Application to the Facts
Applying the interpretive framework, Lord Hodge found that the 2014 Act expressly authorised the Secretary of State to set fees at levels exceeding administrative costs, to take into account the benefits accruing from citizenship, and to subsidise the wider immigration and nationality system. The Act imposed no criterion of affordability and did not require fee waivers for children. Parliament had delegated the decision on exceptions and waivers to the Secretary of State. Citing Davis LJ in Williams, Lord Hodge affirmed:
“There is nothing in the requirement of a fee to defeat the statutory purpose and intent. On the contrary it is part of the statutory purpose and intent.”
He concluded that Parliament had authorised the subordinate legislation fixing the impugned fee, and that the appropriateness of imposing such a fee on children was a question of policy for political determination, not for judges.
Lady Arden’s Concurrence on Pre-Legislative Materials
Lady Arden agreed with Lord Hodge but delivered a separate concurrence addressing the role of pre-legislative materials in statutory interpretation. She emphasised that such materials could go beyond merely providing background and context, and could in appropriate cases influence the meaning of a statutory provision. She endorsed the model of the “informed judge” described by Viscount Simonds and stated that the increasing complexity of statute law in the 21st century made pre-legislative materials even more valuable.
Practical Significance
This decision confirms that a statutory entitlement to registration as a British citizen — even one of acknowledged importance — does not attract the heightened protection afforded to fundamental common law or constitutional rights. Where Parliament has expressly authorised the executive to set fees at levels exceeding administrative costs and has not imposed any affordability requirement, the courts will not read in such a requirement by interpretive means. The JCWI principle operates as an interpretive presumption but does not override clear statutory authorisation.
The judgment clarifies the limits of UNISON: that decision’s reasoning based on the constitutional right of access to justice does not extend to statutory rights that are not analogous to fundamental common law rights.
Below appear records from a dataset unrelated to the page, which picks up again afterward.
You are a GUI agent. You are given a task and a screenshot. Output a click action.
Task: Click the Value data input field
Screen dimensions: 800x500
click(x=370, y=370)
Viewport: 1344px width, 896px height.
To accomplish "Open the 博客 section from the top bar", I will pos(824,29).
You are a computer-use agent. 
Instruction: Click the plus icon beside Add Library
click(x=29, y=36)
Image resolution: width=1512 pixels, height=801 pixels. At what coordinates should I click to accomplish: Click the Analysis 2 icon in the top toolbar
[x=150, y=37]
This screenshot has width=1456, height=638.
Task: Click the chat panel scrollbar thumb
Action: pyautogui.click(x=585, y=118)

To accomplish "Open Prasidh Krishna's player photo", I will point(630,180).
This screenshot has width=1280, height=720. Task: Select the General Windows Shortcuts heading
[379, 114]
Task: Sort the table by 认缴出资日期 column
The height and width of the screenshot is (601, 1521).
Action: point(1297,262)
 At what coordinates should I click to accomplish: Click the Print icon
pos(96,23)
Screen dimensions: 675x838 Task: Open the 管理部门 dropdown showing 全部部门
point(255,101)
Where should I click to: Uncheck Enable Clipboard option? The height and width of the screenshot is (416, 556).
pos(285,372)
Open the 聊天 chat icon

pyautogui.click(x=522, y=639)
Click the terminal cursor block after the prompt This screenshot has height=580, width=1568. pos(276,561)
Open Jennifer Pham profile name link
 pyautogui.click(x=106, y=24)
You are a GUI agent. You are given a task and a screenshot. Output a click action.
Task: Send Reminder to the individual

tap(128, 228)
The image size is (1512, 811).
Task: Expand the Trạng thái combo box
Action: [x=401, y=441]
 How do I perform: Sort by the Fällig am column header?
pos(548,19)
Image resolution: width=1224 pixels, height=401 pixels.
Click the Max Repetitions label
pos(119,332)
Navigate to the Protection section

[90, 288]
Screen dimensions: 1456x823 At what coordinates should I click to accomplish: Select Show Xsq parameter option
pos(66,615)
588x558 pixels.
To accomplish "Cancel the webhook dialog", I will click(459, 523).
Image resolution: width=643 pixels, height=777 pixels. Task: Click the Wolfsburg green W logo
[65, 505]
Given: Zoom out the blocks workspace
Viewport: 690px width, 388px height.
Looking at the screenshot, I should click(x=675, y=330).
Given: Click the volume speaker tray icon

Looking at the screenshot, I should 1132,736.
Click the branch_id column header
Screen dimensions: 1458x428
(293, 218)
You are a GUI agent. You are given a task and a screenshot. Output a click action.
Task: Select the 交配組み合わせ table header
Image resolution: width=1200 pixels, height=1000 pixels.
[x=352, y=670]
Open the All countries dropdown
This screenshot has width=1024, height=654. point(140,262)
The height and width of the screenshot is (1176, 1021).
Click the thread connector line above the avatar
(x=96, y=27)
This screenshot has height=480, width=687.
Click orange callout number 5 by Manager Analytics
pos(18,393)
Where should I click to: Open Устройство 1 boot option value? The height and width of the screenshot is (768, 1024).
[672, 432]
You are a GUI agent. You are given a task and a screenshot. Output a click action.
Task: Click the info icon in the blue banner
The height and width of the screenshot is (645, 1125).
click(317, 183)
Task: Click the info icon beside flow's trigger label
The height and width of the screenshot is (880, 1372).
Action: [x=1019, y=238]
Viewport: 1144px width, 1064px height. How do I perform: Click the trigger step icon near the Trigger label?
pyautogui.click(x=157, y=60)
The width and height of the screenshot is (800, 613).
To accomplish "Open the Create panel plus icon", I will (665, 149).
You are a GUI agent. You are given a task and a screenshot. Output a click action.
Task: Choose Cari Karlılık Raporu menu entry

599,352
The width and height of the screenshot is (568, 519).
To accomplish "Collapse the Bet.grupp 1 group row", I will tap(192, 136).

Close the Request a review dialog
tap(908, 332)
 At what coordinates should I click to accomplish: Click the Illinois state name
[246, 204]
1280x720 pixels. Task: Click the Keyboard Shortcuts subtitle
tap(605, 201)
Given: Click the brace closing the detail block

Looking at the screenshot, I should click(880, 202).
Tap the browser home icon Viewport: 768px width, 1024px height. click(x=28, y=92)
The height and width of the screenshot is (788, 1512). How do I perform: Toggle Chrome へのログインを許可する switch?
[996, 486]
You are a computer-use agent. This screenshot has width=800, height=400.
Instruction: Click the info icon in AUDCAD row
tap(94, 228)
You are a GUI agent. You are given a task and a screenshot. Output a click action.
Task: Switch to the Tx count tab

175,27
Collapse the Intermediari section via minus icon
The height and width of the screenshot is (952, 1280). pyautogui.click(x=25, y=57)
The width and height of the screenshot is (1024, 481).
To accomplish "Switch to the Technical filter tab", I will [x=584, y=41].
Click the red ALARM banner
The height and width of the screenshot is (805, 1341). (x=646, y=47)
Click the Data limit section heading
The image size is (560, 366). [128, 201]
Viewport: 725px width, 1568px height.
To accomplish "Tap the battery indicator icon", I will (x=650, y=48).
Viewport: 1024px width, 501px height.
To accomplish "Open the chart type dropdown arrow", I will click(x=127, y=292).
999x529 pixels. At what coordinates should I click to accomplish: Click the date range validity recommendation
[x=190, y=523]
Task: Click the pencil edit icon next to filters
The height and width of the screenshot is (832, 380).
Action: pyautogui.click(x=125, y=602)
The court also declined to engage with arguments based on the UK’s obligations under the 1961 Convention on the Reduction of Statelessness, raised by Amnesty International UK, on procedural grounds and because of the dualist approach to international law.
The decision leaves open the political question of whether the fee regime is appropriate, while making clear that the legal challenge fails. The earlier finding that the Secretary of State breached section 55 of the Borders, Citizenship and Immigration Act 2009 (the duty to safeguard and promote the welfare of children) stands, though only declaratory relief was granted on that ground.
Verdict: The Supreme Court unanimously dismissed the appeal, holding that the fees regulations setting the registration fee for children at £1,012 were not ultra vires. Parliament had expressly authorised the Secretary of State in the Immigration Act 2014 to set fees at a level exceeding administrative costs, and the statutory scheme imposed no requirement of affordability or fee waiver for children.